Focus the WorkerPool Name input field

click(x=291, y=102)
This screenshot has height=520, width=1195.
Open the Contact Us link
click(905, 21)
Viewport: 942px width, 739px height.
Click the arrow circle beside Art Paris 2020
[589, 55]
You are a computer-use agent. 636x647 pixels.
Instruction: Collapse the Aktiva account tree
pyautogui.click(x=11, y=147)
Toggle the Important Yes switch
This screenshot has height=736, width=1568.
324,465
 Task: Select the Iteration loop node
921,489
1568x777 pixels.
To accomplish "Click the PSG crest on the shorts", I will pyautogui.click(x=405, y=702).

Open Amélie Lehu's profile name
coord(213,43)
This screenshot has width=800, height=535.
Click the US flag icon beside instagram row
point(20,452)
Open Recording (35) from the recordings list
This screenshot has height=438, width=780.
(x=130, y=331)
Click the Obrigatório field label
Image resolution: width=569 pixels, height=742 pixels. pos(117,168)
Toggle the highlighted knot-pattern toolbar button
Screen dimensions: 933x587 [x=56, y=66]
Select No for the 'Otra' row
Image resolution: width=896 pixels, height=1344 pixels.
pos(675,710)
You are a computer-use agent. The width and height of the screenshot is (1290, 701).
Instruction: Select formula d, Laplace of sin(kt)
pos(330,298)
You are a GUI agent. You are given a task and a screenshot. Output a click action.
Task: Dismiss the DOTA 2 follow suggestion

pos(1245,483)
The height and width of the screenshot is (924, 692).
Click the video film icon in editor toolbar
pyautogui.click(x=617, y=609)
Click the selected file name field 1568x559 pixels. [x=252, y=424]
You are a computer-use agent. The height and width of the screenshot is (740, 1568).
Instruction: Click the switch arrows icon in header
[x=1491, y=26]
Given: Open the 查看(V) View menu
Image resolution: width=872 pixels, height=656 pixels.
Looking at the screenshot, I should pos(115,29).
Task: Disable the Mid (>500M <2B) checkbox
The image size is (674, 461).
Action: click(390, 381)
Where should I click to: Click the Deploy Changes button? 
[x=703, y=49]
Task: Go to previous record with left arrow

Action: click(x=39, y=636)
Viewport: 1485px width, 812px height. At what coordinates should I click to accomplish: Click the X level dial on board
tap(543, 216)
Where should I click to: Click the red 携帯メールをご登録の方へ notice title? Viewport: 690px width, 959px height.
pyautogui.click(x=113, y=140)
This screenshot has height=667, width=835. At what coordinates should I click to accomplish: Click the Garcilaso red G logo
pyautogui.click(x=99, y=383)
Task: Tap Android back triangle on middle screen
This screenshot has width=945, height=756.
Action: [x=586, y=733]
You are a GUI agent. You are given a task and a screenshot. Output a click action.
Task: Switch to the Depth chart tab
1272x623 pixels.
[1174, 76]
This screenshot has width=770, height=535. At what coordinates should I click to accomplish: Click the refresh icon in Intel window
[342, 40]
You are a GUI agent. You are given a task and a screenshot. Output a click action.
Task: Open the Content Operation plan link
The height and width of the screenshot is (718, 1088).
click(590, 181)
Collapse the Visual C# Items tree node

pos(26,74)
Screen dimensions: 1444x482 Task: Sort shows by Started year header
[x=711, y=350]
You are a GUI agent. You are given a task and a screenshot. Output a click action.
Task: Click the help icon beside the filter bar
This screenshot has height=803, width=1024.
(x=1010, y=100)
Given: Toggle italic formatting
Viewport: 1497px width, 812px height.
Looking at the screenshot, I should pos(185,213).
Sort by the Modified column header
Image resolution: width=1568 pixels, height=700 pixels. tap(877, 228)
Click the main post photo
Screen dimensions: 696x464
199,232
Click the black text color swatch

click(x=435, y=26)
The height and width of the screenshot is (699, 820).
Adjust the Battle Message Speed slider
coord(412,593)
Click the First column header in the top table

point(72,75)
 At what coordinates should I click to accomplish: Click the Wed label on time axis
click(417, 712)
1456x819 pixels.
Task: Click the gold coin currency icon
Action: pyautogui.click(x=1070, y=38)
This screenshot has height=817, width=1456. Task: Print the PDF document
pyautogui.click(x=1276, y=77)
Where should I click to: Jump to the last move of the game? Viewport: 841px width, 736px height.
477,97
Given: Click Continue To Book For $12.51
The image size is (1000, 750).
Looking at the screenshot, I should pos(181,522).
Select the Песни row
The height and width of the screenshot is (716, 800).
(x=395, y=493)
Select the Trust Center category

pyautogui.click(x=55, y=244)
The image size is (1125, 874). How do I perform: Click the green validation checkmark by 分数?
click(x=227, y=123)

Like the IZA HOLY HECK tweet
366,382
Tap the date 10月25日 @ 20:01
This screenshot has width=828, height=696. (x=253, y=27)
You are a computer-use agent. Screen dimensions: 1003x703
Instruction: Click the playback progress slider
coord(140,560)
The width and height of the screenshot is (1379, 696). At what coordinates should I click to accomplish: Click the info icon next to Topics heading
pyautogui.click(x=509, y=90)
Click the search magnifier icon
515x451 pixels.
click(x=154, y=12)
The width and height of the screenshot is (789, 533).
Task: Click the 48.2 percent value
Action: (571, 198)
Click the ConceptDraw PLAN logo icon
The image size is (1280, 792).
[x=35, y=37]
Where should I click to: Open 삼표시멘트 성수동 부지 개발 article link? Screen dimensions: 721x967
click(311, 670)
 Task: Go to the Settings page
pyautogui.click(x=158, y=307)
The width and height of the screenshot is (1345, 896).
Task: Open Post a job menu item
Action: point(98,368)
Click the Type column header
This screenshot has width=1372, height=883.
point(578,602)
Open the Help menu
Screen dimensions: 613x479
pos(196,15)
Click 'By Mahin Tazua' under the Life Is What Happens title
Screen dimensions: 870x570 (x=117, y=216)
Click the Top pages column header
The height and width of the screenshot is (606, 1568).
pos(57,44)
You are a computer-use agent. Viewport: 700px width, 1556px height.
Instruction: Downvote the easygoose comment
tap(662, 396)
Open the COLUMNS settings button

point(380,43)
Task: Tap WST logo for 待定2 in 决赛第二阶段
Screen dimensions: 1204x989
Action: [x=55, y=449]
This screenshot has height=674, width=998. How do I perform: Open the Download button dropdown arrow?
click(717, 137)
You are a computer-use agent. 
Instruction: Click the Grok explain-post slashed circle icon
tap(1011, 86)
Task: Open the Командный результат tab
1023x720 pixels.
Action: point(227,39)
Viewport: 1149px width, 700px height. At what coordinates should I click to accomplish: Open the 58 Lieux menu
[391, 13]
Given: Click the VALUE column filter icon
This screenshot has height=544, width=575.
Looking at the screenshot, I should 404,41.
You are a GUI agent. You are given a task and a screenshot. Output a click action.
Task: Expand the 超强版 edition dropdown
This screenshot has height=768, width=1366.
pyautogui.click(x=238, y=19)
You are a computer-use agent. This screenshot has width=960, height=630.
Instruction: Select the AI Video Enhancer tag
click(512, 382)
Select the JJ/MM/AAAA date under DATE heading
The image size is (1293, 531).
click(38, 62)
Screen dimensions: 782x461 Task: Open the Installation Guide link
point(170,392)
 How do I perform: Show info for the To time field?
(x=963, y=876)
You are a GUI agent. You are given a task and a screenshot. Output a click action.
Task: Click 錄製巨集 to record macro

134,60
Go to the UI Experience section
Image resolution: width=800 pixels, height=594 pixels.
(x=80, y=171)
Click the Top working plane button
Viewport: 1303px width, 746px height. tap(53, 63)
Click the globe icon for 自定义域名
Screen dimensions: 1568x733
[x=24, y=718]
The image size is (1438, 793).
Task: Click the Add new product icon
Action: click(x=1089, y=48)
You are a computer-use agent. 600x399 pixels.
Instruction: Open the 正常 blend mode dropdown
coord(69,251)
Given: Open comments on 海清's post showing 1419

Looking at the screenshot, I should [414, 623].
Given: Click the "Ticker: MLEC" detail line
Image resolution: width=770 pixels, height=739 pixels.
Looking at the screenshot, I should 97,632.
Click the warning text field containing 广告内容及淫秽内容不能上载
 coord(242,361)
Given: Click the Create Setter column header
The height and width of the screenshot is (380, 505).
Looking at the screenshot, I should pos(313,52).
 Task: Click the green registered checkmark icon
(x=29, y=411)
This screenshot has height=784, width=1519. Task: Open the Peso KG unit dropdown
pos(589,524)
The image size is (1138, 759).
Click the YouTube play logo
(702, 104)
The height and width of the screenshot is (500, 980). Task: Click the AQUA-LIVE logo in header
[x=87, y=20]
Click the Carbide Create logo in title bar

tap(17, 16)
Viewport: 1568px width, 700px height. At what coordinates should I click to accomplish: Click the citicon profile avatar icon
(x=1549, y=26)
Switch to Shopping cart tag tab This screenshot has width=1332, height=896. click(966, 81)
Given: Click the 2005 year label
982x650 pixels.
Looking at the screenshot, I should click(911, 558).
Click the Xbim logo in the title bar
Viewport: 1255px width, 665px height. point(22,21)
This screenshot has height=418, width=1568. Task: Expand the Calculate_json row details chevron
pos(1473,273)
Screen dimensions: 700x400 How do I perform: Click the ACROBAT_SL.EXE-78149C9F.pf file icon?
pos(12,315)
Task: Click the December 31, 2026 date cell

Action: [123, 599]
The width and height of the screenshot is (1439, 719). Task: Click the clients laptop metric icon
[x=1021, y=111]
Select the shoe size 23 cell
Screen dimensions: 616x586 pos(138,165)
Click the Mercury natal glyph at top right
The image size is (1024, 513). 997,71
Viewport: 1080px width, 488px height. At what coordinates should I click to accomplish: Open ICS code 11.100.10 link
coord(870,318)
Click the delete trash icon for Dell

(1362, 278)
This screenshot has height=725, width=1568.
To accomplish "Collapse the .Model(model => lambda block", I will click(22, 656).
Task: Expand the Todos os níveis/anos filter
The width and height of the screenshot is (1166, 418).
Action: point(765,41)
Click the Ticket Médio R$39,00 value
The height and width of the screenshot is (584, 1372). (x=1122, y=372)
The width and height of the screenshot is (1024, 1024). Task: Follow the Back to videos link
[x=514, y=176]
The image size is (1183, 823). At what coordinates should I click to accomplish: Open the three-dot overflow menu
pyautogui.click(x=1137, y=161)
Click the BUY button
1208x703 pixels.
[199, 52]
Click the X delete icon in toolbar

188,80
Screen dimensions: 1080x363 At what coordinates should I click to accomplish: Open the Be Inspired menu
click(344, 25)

————

WHAT THE TASK ASKS
Report each line in the preceding entries that holds the string "will".

EXERCISE RESULT
To accomplish "Click the PSG crest on the shorts", I will pyautogui.click(x=405, y=702).
To accomplish "Collapse the .Model(model => lambda block", I will click(22, 656).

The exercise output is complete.